| Supplied information |
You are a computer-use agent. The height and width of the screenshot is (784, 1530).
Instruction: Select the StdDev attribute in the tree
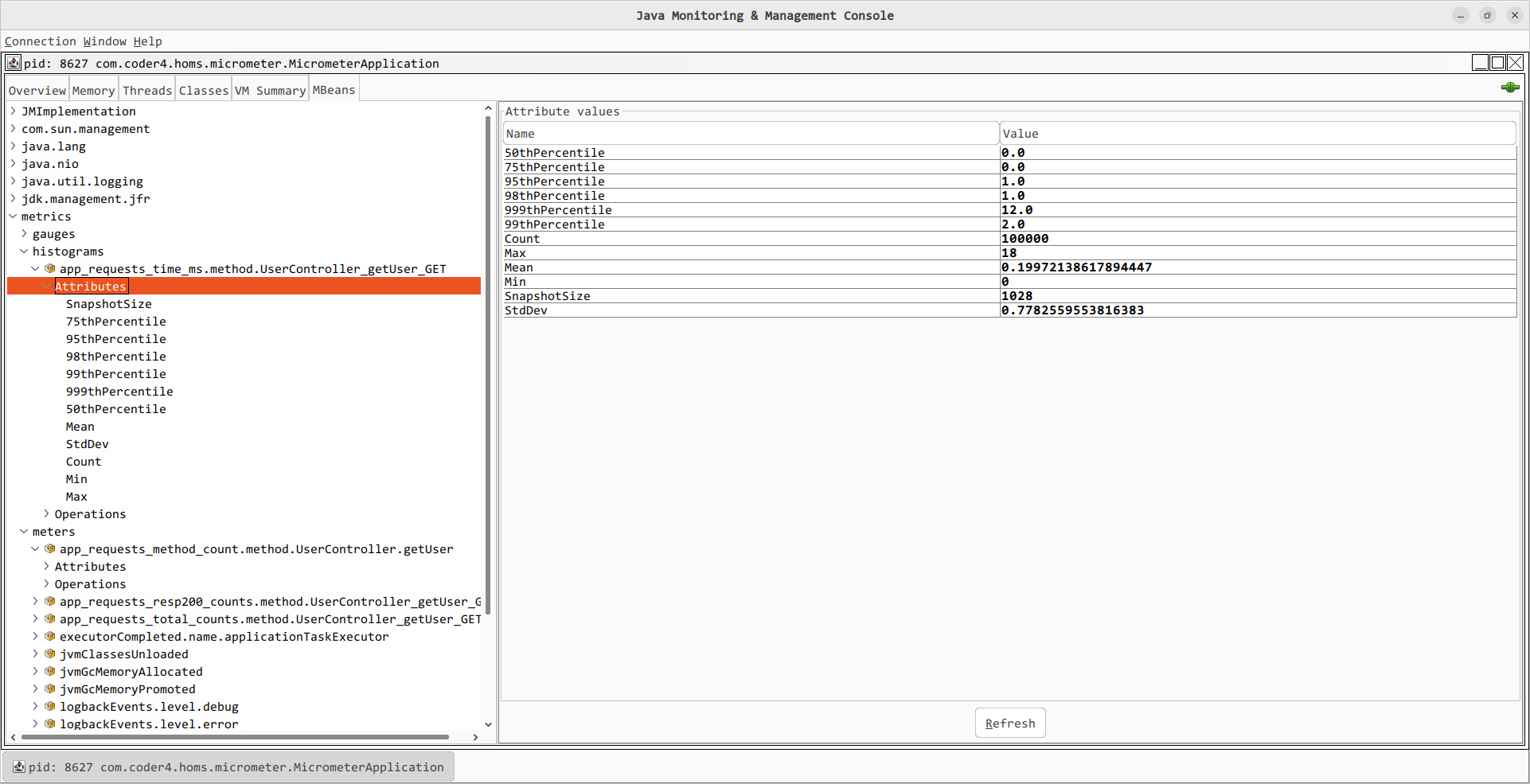(88, 444)
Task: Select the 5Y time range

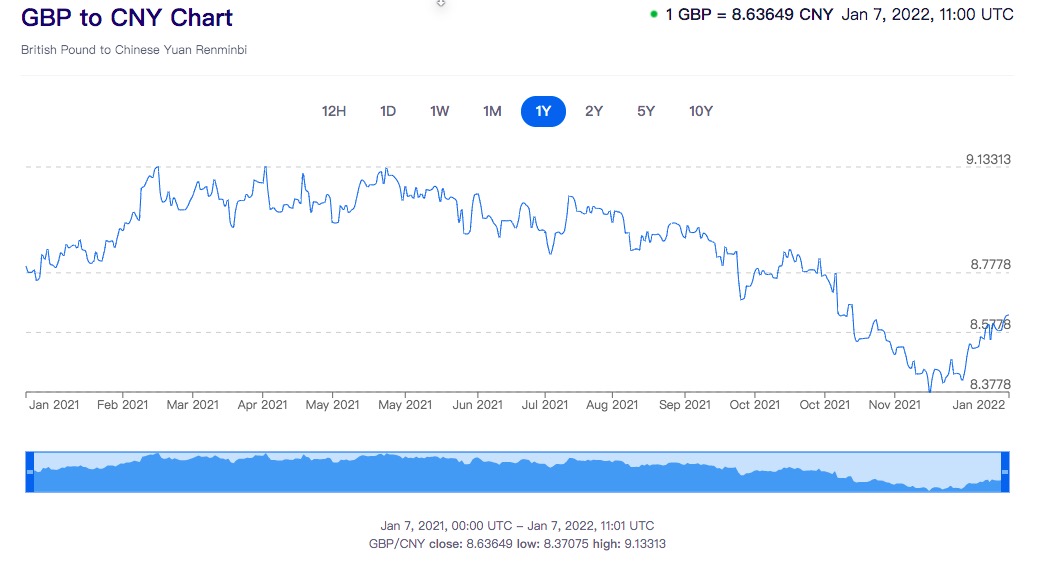Action: point(646,111)
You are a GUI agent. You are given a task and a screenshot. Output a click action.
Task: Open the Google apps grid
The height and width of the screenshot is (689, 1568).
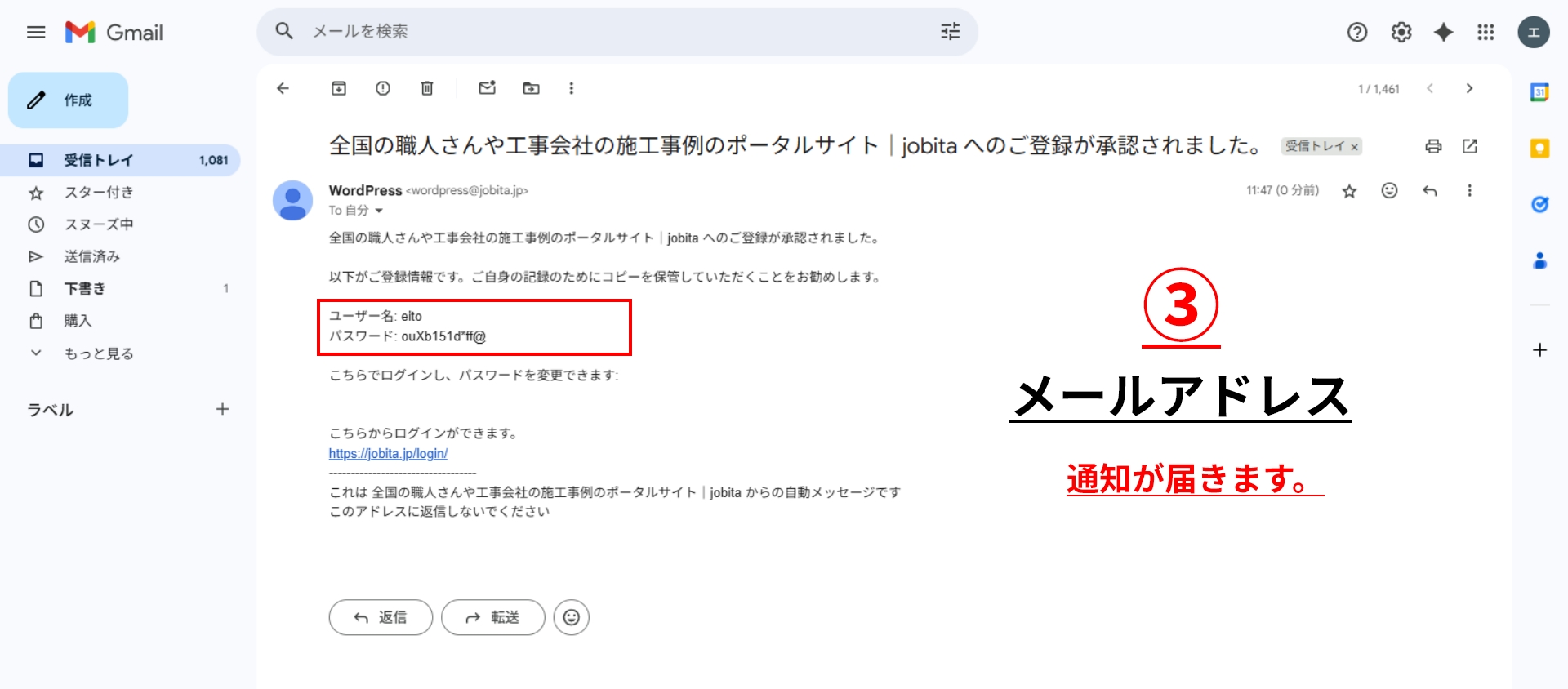1486,32
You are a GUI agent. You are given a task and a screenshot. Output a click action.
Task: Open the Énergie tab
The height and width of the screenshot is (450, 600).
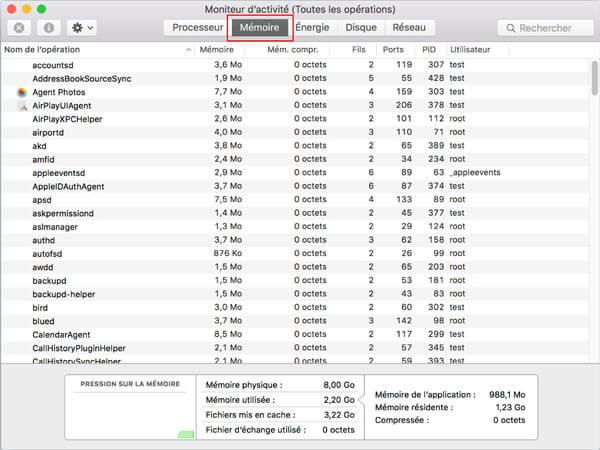click(x=312, y=28)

| What to produce |
Word for word, copy every line of the data, excluding any pictures.

| Result of the task |
You are a computer-use agent. The height and width of the screenshot is (784, 1530).
Instruction: Select the StdDev attribute in the tree
(88, 444)
Task: Select the 5Y time range

Action: point(646,111)
You are a GUI agent. You are given a task and a screenshot. Output a click action.
Task: Open the Google apps grid
The height and width of the screenshot is (689, 1568).
1486,32
You are a GUI agent. You are given a task and a screenshot. Output a click action.
Task: Open the Énergie tab
The height and width of the screenshot is (450, 600).
click(x=312, y=28)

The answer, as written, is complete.